#### [Information provided]

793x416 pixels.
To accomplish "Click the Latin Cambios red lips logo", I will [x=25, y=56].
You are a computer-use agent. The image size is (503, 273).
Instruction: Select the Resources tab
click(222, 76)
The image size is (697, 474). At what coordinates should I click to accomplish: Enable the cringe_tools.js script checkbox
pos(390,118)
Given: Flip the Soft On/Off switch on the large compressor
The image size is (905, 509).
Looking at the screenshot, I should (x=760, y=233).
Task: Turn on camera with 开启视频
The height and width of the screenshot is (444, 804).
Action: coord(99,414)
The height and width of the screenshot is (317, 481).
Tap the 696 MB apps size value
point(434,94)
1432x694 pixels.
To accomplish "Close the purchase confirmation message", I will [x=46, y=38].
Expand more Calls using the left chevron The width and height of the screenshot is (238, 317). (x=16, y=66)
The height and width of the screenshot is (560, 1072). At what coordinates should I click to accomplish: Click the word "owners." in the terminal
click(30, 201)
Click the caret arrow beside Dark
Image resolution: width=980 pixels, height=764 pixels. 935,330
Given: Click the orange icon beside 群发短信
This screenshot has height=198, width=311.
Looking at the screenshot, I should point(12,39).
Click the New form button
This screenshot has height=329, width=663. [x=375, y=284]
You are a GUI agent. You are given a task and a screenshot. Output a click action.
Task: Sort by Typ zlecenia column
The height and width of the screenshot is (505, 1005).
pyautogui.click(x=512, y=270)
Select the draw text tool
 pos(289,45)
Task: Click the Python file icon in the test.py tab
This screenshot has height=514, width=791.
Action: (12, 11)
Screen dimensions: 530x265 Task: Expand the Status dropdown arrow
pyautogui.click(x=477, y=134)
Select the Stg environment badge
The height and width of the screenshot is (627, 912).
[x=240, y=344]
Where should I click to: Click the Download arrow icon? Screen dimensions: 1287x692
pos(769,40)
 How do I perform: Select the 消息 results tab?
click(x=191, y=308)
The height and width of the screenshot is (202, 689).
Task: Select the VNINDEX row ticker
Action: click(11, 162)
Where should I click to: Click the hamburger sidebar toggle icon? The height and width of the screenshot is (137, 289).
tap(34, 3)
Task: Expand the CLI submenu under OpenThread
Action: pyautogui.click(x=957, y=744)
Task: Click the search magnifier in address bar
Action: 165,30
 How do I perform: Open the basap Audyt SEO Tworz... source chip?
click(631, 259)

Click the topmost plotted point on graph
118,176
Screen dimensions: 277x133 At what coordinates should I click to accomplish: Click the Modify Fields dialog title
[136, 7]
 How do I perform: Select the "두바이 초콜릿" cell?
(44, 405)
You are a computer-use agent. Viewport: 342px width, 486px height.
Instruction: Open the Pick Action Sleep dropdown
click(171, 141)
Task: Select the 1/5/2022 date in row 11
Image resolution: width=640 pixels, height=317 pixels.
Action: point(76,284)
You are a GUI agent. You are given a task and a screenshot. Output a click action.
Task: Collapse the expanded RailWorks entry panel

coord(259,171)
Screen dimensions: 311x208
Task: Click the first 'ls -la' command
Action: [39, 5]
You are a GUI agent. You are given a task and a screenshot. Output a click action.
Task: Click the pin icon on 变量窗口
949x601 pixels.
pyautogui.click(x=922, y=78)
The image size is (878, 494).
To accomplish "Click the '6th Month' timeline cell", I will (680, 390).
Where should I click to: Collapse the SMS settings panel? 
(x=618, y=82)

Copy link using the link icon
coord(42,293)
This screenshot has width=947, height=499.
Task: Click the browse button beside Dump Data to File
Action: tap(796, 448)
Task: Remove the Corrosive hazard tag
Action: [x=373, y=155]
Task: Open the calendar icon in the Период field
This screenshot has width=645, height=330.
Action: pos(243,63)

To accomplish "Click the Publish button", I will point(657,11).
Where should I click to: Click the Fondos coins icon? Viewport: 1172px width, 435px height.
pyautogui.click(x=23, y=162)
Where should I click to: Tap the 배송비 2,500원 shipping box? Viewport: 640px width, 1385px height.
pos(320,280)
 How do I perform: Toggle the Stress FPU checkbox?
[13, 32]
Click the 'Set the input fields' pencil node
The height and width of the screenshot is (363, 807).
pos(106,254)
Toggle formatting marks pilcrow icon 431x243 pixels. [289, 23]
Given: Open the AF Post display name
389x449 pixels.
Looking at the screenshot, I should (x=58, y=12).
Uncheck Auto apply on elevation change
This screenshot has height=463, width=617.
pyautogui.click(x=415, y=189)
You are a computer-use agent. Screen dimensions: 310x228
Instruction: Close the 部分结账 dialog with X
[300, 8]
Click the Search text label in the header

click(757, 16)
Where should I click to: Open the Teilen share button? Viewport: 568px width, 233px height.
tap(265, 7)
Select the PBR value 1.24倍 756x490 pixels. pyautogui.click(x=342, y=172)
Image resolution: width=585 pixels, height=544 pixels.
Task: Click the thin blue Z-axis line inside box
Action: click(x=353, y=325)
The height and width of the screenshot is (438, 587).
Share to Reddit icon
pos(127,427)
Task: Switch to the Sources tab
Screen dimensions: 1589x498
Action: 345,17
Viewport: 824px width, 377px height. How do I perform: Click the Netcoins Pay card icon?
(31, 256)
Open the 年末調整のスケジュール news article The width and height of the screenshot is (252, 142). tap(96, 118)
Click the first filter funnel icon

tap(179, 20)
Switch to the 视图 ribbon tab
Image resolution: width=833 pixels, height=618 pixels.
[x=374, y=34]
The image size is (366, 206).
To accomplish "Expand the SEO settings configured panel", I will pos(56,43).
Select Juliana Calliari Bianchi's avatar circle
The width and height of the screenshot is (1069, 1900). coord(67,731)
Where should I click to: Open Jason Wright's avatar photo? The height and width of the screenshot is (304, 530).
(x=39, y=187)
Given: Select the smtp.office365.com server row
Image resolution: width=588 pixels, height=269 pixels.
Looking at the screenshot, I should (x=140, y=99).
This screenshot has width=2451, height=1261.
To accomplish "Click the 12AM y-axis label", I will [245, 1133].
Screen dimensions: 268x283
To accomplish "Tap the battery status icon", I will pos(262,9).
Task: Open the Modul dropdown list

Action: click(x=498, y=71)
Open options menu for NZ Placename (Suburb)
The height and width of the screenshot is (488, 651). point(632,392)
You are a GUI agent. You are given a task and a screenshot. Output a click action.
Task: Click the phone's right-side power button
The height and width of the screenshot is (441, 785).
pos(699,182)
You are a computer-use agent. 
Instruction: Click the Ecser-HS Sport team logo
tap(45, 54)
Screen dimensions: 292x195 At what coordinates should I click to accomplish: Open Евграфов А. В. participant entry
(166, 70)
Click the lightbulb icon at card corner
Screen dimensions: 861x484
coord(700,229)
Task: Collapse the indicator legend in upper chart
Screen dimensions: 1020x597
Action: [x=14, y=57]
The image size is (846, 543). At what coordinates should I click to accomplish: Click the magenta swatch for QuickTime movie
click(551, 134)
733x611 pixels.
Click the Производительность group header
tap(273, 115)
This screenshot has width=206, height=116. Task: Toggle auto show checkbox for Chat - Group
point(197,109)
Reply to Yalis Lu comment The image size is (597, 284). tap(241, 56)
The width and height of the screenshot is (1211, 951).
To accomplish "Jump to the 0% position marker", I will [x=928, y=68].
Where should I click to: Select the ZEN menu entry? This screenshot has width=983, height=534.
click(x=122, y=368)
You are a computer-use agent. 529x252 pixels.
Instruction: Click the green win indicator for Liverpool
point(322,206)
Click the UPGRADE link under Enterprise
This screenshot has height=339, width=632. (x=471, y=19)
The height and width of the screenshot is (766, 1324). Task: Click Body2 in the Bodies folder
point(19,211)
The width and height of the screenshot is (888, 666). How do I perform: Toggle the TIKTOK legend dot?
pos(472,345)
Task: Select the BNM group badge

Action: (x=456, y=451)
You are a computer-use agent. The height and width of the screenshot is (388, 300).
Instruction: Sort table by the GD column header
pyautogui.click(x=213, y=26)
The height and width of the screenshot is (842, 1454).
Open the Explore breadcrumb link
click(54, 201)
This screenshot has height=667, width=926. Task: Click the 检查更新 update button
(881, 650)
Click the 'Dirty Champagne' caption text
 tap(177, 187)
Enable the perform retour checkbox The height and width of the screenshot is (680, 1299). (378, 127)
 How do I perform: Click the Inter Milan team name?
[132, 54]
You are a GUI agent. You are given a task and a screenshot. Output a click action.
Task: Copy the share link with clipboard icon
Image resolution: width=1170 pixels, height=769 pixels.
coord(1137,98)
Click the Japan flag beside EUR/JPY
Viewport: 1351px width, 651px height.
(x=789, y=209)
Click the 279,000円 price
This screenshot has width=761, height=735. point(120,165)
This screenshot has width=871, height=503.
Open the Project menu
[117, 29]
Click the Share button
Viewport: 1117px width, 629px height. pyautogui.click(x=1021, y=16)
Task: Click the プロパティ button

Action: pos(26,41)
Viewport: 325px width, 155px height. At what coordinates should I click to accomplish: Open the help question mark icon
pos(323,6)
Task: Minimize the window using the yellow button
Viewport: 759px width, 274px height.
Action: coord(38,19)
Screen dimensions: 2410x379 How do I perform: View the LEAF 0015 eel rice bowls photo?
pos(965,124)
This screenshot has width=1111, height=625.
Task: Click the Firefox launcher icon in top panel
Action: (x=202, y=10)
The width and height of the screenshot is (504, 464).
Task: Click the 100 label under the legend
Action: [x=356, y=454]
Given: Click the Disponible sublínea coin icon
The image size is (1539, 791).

#### [What the exercise asks]
Print the data above without any changes, beginning at the line that contains "Where should I click to: Collapse" and ending after the line that contains "Toggle formatting marks".

#### [Result of the task]
Where should I click to: Collapse the SMS settings panel? 
(x=618, y=82)

Copy link using the link icon
coord(42,293)
This screenshot has width=947, height=499.
Task: Click the browse button beside Dump Data to File
Action: tap(796, 448)
Task: Remove the Corrosive hazard tag
Action: [x=373, y=155]
Task: Open the calendar icon in the Период field
This screenshot has width=645, height=330.
Action: pos(243,63)

To accomplish "Click the Publish button", I will point(657,11).
Where should I click to: Click the Fondos coins icon? Viewport: 1172px width, 435px height.
pyautogui.click(x=23, y=162)
Where should I click to: Tap the 배송비 2,500원 shipping box? Viewport: 640px width, 1385px height.
pos(320,280)
 How do I perform: Toggle the Stress FPU checkbox?
[13, 32]
Click the 'Set the input fields' pencil node
The height and width of the screenshot is (363, 807).
pos(106,254)
Toggle formatting marks pilcrow icon 431x243 pixels. [289, 23]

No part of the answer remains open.